_YOUR ASSIGNMENT_.
Your output should be every line below, copied exactly.
┌──
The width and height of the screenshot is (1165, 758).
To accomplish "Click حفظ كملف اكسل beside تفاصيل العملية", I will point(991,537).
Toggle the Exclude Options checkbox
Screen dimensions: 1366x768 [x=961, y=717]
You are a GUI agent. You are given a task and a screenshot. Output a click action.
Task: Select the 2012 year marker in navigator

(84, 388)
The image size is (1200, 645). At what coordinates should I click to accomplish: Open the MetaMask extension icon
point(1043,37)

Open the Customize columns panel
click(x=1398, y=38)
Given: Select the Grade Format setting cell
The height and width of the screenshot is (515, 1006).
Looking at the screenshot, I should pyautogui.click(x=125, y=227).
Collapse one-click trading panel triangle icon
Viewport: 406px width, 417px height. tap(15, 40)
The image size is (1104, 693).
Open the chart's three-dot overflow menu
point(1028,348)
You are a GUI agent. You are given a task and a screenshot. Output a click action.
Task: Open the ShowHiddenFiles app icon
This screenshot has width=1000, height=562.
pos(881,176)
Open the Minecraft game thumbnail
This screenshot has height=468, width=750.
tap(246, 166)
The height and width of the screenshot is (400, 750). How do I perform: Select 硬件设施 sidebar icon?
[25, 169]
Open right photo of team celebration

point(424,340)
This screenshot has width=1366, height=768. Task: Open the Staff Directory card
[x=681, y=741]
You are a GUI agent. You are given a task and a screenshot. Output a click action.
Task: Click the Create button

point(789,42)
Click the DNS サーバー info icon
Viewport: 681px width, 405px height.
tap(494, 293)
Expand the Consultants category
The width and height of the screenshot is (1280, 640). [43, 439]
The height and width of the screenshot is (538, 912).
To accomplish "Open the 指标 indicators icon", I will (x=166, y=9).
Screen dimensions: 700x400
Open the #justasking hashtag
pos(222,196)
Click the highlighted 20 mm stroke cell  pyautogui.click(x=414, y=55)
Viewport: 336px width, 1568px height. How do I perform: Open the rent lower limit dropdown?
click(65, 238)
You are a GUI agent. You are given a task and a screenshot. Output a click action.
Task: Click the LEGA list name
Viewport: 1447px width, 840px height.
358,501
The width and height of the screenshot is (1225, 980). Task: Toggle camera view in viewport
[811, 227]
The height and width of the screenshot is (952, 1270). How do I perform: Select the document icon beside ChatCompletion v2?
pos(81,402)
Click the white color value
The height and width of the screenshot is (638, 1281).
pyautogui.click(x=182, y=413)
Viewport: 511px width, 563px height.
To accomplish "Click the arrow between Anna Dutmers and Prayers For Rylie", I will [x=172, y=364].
└──
_EXERCISE ANSWER_.
The width and height of the screenshot is (1165, 758).
To accomplish "Click حفظ كملف اكسل beside تفاصيل العملية", I will point(991,537).
Toggle the Exclude Options checkbox
Screen dimensions: 1366x768 [x=961, y=717]
You are a GUI agent. You are given a task and a screenshot. Output a click action.
Task: Select the 2012 year marker in navigator

(84, 388)
The image size is (1200, 645). At what coordinates should I click to accomplish: Open the MetaMask extension icon
point(1043,37)

Open the Customize columns panel
click(x=1398, y=38)
Given: Select the Grade Format setting cell
The height and width of the screenshot is (515, 1006).
Looking at the screenshot, I should pyautogui.click(x=125, y=227).
Collapse one-click trading panel triangle icon
Viewport: 406px width, 417px height. tap(15, 40)
The image size is (1104, 693).
Open the chart's three-dot overflow menu
point(1028,348)
You are a GUI agent. You are given a task and a screenshot. Output a click action.
Task: Open the ShowHiddenFiles app icon
This screenshot has width=1000, height=562.
pos(881,176)
Open the Minecraft game thumbnail
This screenshot has height=468, width=750.
tap(246, 166)
The height and width of the screenshot is (400, 750). How do I perform: Select 硬件设施 sidebar icon?
[25, 169]
Open right photo of team celebration

point(424,340)
This screenshot has width=1366, height=768. Task: Open the Staff Directory card
[x=681, y=741]
You are a GUI agent. You are given a task and a screenshot. Output a click action.
Task: Click the Create button

point(789,42)
Click the DNS サーバー info icon
Viewport: 681px width, 405px height.
tap(494, 293)
Expand the Consultants category
The width and height of the screenshot is (1280, 640). [43, 439]
The height and width of the screenshot is (538, 912).
To accomplish "Open the 指标 indicators icon", I will (x=166, y=9).
Screen dimensions: 700x400
Open the #justasking hashtag
pos(222,196)
Click the highlighted 20 mm stroke cell  pyautogui.click(x=414, y=55)
Viewport: 336px width, 1568px height. How do I perform: Open the rent lower limit dropdown?
click(65, 238)
You are a GUI agent. You are given a task and a screenshot. Output a click action.
Task: Click the LEGA list name
Viewport: 1447px width, 840px height.
358,501
The width and height of the screenshot is (1225, 980). Task: Toggle camera view in viewport
[811, 227]
The height and width of the screenshot is (952, 1270). How do I perform: Select the document icon beside ChatCompletion v2?
pos(81,402)
Click the white color value
The height and width of the screenshot is (638, 1281).
pyautogui.click(x=182, y=413)
Viewport: 511px width, 563px height.
To accomplish "Click the arrow between Anna Dutmers and Prayers For Rylie", I will [x=172, y=364].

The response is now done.